The ancient cultures have always fascinated me. It doesn’t matter in what part of the world, it has always perplexed me how they achieved such amazing things in such a primitive time. No part of the world is more renowned for ancient civilizations than the Americas. From the Incas to the Aztecs to the Mayans, it just keeps getting more and more interesting. Today I toured two of the archaeological sites in Southern Belize and was reminded of why it’s such a cool thing to see in person. However, the best thing about seeing the ancient Mayan ruins in Southern Belize is that there aren’t any other tourists.
After a lengthy delay in Livingston, Guatemala this morning for an unforeseen and seemingly inexplicable 3.5 hour delay, we arrived back to Belize through Punta Gorda.
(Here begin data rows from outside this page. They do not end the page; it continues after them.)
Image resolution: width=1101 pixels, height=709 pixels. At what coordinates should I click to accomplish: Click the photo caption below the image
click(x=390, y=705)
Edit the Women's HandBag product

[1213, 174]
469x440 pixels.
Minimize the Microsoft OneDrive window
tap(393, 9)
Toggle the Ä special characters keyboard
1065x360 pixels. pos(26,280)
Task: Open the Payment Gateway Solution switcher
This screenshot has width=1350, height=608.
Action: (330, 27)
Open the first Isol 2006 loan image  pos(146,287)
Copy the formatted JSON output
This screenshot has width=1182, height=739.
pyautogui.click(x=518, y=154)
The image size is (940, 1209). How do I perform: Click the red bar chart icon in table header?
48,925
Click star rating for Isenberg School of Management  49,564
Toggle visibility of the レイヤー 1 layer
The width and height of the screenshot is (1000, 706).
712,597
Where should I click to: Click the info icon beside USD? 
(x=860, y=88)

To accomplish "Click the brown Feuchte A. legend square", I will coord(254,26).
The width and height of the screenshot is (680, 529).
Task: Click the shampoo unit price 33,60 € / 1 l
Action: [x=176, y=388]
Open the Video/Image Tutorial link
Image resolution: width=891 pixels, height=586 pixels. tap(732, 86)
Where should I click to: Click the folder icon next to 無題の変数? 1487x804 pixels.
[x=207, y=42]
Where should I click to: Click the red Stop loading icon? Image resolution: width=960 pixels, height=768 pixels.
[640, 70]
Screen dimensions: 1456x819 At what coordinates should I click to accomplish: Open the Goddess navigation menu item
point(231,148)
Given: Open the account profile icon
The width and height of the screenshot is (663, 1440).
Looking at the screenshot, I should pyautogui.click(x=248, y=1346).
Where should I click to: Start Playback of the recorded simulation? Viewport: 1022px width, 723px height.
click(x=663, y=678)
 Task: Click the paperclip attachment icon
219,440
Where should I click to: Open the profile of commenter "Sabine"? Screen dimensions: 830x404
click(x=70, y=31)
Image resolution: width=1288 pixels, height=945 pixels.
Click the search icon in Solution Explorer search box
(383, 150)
Punta Gorda is the southernmost town of any size in Belize. Most travelers, if they go there at all, go there to catch a boat to Guatemala. We had the chance to look around for a bit and I must say there isn’t much to keep the visitor for long but according to my boat captain the nightlife is pretty good. Take that as you will, as we did, and then we made our way northwest up to Dump, yes Dump. From the aptly named Dump, we caught a dirt road out to Lubaantun.
Lubaantun is an ancient Mayan archaeological site that apparently flourished between AD 730 and 860. It is built on a natural hilltop and displays a construction method unusual in the ancient Mayan world of mortar-less neatly cut black slate. Typically they used limestone.
The site contains seven plazas, three ball courts and surrounding structures. It is a pretty big site but the main temples and pyramids have crumbled. They resemble large piles of rocks. However, there are still some signs of their former size and greatness. It is certainly fun to stroll around in the scorching sun and imagine the beheadings and such that took place over a millennium ago.
The best thing about Lubaantun is that there aren’t many tourists at all; we didn’t see any. You literally have an ancient Mayan site all to yourself. The men working the little welcome house are very polite and will answer any of your questions about the site and any other Mayan site in Belize. They sell brochures to each for B$2.
After rattling your way through the small towns and dirt roads back to the Southern Highway, we hopped off to visit Nim Li Punit which is only about 8 miles away once you’ve reached the highway and head north.
Nim Li Punit is a relatively small Mayan site in Belize and isn’t nearly as spectacular as Lubaantun or certainly the sites in the north of the country. However, it has some cool subtle qualities including the Plaza of the Royal Tombs; which has some interesting excavated tombs. The articles that were found are actually on display in a small museum at the welcome house.
Aside from that, it’s a pleasant site to walk around, again with nobody else there, and imagine what it must have been like around AD 250-1000. We didn’t spend a ton of time there because it only takes a few minutes to walk around the whole site but my friend Pete did manage to buy a wooden Mayan flute. Why you ask? Who knows?! That of course is on top of a random small pumpkin he bought at a store we stopped to get water earlier!
I am now relaxing up in Placencia where I will be staying for the next few days and can’t wait to enjoy the beach, pool and get some sun.